飽和状態にある市場で業界No.1をめざすために
斎藤恒存氏がサントリーフーズの人事部部長に就任したのは、2008年の時のこと。以来、サントリーフーズの人材育成施策の見直し、整備に携わってきた。2010年には、栗原信裕社長のトップメッセージとして“「人を育てる人」を育てる”を全社員に発信。新入社員教育の大幅改定をはじめ、中堅、管理職の教育にもメスを入れた。研修を企業風土改革につなげたい、と斎藤氏は話す。
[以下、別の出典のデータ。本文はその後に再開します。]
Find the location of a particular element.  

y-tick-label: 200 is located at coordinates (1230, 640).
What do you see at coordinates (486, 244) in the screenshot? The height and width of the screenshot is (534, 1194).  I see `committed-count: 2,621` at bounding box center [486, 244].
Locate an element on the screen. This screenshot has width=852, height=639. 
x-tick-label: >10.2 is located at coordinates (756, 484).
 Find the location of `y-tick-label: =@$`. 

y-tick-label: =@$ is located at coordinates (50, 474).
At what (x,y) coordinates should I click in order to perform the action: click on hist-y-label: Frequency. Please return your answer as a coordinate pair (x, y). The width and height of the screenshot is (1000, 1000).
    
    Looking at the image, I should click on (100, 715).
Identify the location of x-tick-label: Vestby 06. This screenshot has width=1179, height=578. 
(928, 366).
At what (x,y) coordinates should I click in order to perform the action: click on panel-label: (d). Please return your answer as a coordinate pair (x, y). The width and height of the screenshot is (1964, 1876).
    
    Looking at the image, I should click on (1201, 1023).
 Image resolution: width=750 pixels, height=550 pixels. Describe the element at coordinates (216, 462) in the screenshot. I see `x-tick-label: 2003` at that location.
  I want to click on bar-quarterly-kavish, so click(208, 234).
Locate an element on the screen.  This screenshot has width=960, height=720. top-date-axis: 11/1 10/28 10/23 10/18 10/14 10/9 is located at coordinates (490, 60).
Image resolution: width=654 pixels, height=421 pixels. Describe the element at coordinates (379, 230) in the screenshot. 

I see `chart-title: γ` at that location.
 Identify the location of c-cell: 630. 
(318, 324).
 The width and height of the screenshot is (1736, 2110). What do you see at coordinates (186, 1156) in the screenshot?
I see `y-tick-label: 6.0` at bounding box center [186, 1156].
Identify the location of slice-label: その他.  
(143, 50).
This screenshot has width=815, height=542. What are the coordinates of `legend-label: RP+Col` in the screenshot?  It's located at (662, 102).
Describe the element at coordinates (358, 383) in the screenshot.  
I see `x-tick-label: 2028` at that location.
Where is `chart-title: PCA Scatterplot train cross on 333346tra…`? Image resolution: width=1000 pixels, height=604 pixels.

その背景には、強い危機意識がある。販売シェア№1を誇る「サントリーウーロン茶」といった定番商品を数多く抱え、1997年以来、ずっと右肩上がりの成長を続けているにも関わらず、である。「うまくいっている時は、結果に結びつきやすいものです。知名度の高い定番商品についてはお客様も商品知識を持っておられます。なんとか相手にくらいつき、商品を買ってもらうというような痺れる経験をする局面を、今の若い社員は持ちにくいのです」
それが怖いと、斎藤氏は指摘する。少子化に伴って国内市場は今後、収縮を余儀なくされることは間違いない。サントリーグループは積極的なグローバル展開をめざしているものの、サントリーフーズは今後も国内市場を中心に勝負していく。すでに飽和状態にある飲料市場の中で、業界№1をめざすためには、自ら挑戦し、行動できる人材を育成しなければならない。「これまで高成長を続けてきた当社には、やるべきことは徹底してやり遂げるというDNAがあります。そこにどれだけ個人の想いを掛け合わせることができるかが大切なのです。我々には、そうした人材を育成したいという思いがあります」
サントリーフーズはサントリーグループの中核企業でもある。その意味でも、人づくりは大切だ。「私はサントリーが大好きです。ですから、次代のサントリーを担う人材を1人でも多く育てたい」と、斎藤氏は続けた。
青年の樹よすくすく伸びよ
斎藤氏が、サントリーに入社したのは1980年。世界で活躍する姿に憧れ、総合商社や都市銀行へも足を運んだ。希望通り、商社や銀行からも内定をもらうこともできたそうだ。ところが斎藤氏は、就職活動の1つとして訪れたサントリーで大きな感銘を受ける。「やってみなはれ」の精神もそうだが、その社是に強く惹かれたと話す。